The Human Rights Monitoring Institute has provided its opinion on this Parliamentary draft bill, noting that stalking is dangerous, with serious consequence for the victim. Stalkers often seek unwanted contact with their targets, disrupting their lives, creating constant tension and anxiety, and restricting their freedom of action. Victims sometimes need to change their address and contact details, avoid visiting places they used to frequent, limit their interactions online and over social media, and constantly worry about their own safety as well as the safety of their children and loved ones.
The Institute emphasised that stalking may adversely affect victims’ mental health due to constant tension. Stalking is also dangerous because, in some cases, it is used to prepare for a more serious crime, such as physical or sexual assault.
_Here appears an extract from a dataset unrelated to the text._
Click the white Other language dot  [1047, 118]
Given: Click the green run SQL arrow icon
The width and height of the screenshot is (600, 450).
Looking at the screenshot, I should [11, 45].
According to a study of EU women conducted by the Fundamental Rights Agency in 2014, stalking is widespread. No less than 18% of all participants claimed to have experienced it at some point since the age of 15, with 5% claiming to have been stalked in the last 12 months. The Fundamental Rights Agency found that as many as 74% cases of stalking are not dealt with by law enforcement agencies.
Based on a 2017 study on the trends concerning the criminalisation of stalking in the European Union, most EU states (21) have criminalised stalking, with Lithuania being one of the last countries that hasn’t.
In light of these circumstances, the Human Rights Monitoring Institute is of the view that stalking should be criminalised in Lithuania.